[Compito assegnato]
Copia alla lettera il passo del brano sui super ricchi e il welfare riportato più sotto, partendo da "Perché la confusione" e proseguendo fino a "espliciti al riguardo." incluso.
____ Brano di riferimento
Degna di nota speciale è pure l’approvazione, il 18 aprile 2023, da parte dell’Assemblea Generale delle Nazioni Unite, della risoluzione, prima del genere per tale istituzione, sulla economia sociale e solidale. Risoluzione che riconosce esplicitamente la rilevanza del Terzo settore, come agente fondamentale per la ricostruzione dei legami comunitari, cioè del capitale sociale, delle nostre società. Non meno importante è stata la risoluzione, approvata nel 2022, dell’Ilo (International Labour Organization) e dell’Oecd (Organisation for Economic Cooperation and Development) avente per oggetto il “Decent work and the social and solidarity economy” e la “Recommendation of the Council on the social and solidarity economy and social innovation”.
Perché la confusione di pensiero di cui sopra si è scritto non giova alla causa di far avanzare le nostre società sulla via dello sviluppo umano integrale? Una risposta — che però non è l’unica — è nella presa d’atto della recente diffusione, a livello internazionale, di una duplice posizione, politica ed economica ad un tempo. Per un verso, quella dei Patriotic millionaires e per l’altro verso quella dei Woke capitalists. Si tratta di soggetti appartenenti alla categoria dei super ricchi. Il motto dei primi è: “In tax we trust”. Costoro chiedono ai governi di accrescere la pressione fiscale a loro carico (fino al 60% dei redditi conseguiti) per provvedere a quanto serve per il welfare, a condizione di essere “lasciati in pace” nella loro attività. Non v’è bisogno di essere più espliciti al riguardo.
Diversa, invece, la proposta avanzata dai Woke capitalists. (Cfr. R. Rhodes, Il Capitalismo Woke, Torino, 2023). La loro richiesta è che, poiché la politica non è più in grado di assecondare le aspettative di benessere dei cittadini e poiché gli enti di Terzo settore non hanno la forza, pur avendone la volontà, di provvedere alla bisogna, ricchi e super ricchi devono farsi carico di sostituire lo Stato nell’assolvimento dei suoi compiti nell’area del welfare, a patto di non venire gravati da un’imposizione fiscale sul reddito superiore al 15%. Peter Theil, miliardario digitale di PayPal e Polantir, dettò nel 2009 il “Manifesto Politico della Sylicon Valley Oligarchica” in cui si legge, fra l’altro: «Non credo che libertà e democrazia siano tra loro compatibili perché i sussidi e l’assistenza ai poveri, il voto alle donne (sic!) e ai gruppi ostili alle idee libertarie, rendono impossibile la democrazia capitalista». E più avanti: «La Rivoluzione francese è ormai obsoleta. Perché la Rivoluzione tecnologica trionfi serve un’oligarchia, dove maschi, bianchi, imprenditori coordinano la vita dei sudditi consumatori, senza burocrazie di sorta». Il think tank dei capitalisti woke, un gruppo che include persone come J. D. Vance, C. Yarwin, D. Sacks e, più recentemente E. Musk, è il “Claremont Institute”, fondato dai seguaci del filosofo ultraconservatore Leo Strauss.
________
____ Dati forniti
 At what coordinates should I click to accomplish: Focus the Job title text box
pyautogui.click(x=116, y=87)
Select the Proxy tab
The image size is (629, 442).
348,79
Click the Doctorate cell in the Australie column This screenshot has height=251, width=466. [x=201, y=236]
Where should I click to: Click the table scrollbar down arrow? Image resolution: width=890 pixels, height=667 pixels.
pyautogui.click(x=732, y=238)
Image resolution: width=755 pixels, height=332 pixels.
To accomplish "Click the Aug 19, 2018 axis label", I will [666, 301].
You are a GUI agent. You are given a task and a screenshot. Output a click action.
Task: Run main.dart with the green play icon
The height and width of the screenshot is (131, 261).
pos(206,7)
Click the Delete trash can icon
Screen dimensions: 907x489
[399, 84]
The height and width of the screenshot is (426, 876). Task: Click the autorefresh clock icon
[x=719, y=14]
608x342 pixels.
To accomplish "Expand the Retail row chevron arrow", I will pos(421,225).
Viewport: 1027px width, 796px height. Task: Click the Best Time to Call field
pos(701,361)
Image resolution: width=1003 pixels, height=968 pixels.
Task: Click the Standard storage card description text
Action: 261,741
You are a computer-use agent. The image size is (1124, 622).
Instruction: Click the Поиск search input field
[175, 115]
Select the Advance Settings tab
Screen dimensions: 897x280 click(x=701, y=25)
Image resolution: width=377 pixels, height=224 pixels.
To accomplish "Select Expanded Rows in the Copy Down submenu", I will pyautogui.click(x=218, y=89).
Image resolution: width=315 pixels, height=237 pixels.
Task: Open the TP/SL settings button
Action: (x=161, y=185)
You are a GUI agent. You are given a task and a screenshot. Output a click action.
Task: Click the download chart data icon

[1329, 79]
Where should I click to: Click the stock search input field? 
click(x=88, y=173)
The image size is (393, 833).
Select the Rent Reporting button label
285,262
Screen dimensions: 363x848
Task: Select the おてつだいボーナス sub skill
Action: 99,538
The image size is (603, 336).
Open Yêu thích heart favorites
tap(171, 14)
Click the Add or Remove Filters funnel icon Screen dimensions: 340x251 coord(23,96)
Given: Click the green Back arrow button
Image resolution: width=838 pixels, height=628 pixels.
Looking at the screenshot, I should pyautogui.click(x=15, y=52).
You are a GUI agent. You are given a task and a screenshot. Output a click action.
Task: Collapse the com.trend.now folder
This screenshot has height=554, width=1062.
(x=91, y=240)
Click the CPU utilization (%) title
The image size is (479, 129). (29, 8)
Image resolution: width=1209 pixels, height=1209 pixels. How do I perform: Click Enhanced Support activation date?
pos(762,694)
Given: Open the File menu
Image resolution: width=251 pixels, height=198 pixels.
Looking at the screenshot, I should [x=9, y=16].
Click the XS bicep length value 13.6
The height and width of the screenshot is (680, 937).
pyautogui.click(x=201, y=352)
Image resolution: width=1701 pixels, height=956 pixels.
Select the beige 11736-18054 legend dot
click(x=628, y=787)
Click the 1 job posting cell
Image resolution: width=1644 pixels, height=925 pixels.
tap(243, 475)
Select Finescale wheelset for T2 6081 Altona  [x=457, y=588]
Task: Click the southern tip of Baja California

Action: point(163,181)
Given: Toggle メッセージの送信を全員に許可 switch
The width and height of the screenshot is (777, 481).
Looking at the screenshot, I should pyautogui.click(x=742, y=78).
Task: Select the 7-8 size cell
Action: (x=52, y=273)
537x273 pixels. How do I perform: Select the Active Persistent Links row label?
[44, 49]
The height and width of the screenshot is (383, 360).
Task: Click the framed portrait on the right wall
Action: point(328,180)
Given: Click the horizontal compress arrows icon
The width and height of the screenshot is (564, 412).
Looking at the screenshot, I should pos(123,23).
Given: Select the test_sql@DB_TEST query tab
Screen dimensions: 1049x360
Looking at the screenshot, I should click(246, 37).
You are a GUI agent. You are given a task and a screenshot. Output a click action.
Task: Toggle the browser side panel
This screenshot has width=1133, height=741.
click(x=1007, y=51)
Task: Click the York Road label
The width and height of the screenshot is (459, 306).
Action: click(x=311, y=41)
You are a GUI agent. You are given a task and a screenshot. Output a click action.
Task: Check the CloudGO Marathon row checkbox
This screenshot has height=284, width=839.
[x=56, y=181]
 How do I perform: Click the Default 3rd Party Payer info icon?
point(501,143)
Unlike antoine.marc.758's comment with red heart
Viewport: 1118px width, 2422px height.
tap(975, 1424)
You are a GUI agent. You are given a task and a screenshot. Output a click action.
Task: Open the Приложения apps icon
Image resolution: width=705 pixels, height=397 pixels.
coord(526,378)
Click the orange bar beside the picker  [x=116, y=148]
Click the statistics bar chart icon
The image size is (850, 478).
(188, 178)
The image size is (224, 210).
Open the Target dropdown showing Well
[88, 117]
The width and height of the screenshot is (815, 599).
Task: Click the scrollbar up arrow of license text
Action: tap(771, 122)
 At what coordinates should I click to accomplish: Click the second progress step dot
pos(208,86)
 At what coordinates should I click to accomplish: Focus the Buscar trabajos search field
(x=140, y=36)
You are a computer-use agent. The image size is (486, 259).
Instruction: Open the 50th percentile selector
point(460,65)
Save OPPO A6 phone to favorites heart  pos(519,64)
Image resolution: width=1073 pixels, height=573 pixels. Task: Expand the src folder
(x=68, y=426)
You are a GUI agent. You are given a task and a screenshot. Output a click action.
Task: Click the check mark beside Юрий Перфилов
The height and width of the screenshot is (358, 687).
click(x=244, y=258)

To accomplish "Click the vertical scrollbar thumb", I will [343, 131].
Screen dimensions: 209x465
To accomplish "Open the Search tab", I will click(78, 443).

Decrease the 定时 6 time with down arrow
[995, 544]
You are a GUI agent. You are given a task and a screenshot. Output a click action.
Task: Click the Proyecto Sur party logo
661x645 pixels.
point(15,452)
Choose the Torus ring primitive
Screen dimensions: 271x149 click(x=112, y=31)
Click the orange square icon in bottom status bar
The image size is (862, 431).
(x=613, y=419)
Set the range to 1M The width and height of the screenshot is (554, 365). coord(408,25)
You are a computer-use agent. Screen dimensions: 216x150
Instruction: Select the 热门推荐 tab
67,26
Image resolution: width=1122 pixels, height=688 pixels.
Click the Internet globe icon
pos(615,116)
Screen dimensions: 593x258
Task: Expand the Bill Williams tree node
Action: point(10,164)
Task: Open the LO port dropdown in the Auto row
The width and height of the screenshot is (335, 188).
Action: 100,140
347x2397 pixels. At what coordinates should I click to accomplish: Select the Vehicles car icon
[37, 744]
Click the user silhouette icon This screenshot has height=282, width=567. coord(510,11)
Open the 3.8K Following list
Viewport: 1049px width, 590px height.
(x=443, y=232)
________
[Soluzione]
Perché la confusione di pensiero di cui sopra si è scritto non giova alla causa di far avanzare le nostre società sulla via dello sviluppo umano integrale? Una risposta — che però non è l’unica — è nella presa d’atto della recente diffusione, a livello internazionale, di una duplice posizione, politica ed economica ad un tempo. Per un verso, quella dei Patriotic millionaires e per l’altro verso quella dei Woke capitalists. Si tratta di soggetti appartenenti alla categoria dei super ricchi. Il motto dei primi è: “In tax we trust”. Costoro chiedono ai governi di accrescere la pressione fiscale a loro carico (fino al 60% dei redditi conseguiti) per provvedere a quanto serve per il welfare, a condizione di essere “lasciati in pace” nella loro attività. Non v’è bisogno di essere più espliciti al riguardo.